The Unique Sorceress Marie Laveau
Marie Laveau, the Unique Sorceress Who Reaching Masses by Finding Voodoo Magic
Although the voodoo doll or magic appears in many movies and books, very few people know how this magic came about and by whom. So, who is Marie Laveau, the inventor of Voodoo, which is still not lost even today?
If there was a Voodoo queen, it was Marie Laveau, who was born in 1801 and grew up as a free black woman.
Laveau was luckier than the other blacks. Because he was born on the farm of a white politician, Charles Laveau. So he grew up more freely alongside other blacks.
As a young woman, she moved to New Orleans’ French Quarter as a hairdresser and respected Voodoo practitioner.
Laveu’s Voodoo was unique in that he was a devout Catholic who infused his practice with Christian beliefs such as the power of holy water, candles, and depictions of saints.
Although Laveau was black, she and her lover, businessman Glaipon, had at least seven slaves.
It is not known how these slaves were treated during their lifetime because they were black.
Not much is known about the legendary Voodoo queen, but her talents seemed to have emerged naturally from her hairdressing days, when she heard the confessions and troubles of wealthy clients and offered her own wise advice.
On Sundays Laveau would go to Congo Square, the city’s most inseparable area, where people of all races and classes mingled together, to sell talismans and hold rituals and readings for their enchanted clients.
Eventually, Laveau went to Maison Blanche, an underground Voodoo club where he held more elaborate shows and built a larger following.
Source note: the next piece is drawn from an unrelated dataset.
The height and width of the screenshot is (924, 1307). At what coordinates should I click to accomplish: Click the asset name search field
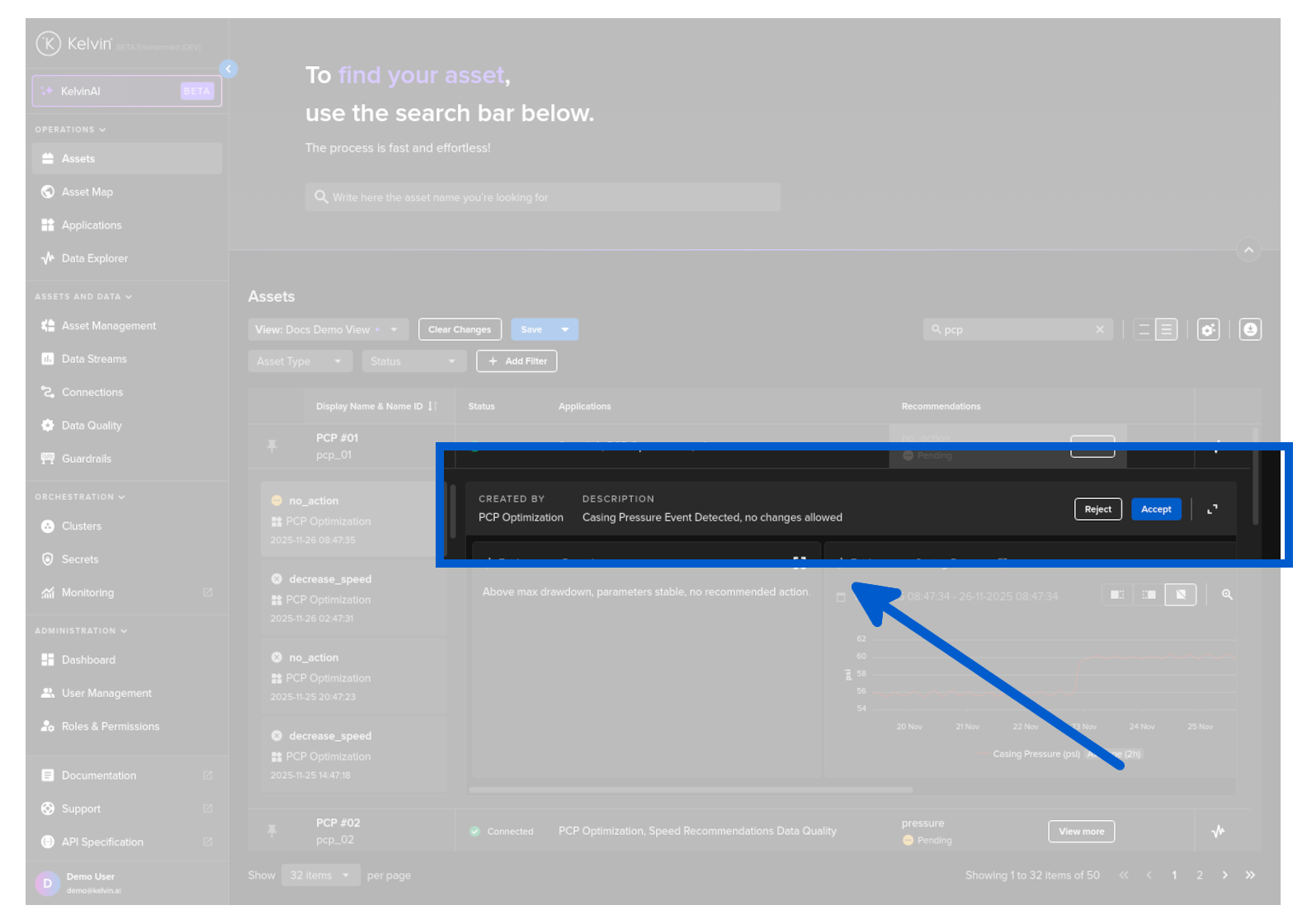click(542, 197)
st. He had a large enough fan base to host him in his own stately home on Ann Street.
Music, singing, and dancing were also essential elements of Laveau’s spiritual performances.
Laveau’s talents were not limited to this, she worked to learn herbs, develop treatments for diseases, and became a volunteer nurse for yellow fever patients.
Although he was the inventor of Laveau Voodoo, he avoided its practice, discouraging Christians from participating in rituals.
Still, with or without Laveau’s supernatural powers, he certainly had the power to give good advice that made him a valuable part of the New Orleans community and transported him to the pages of local history.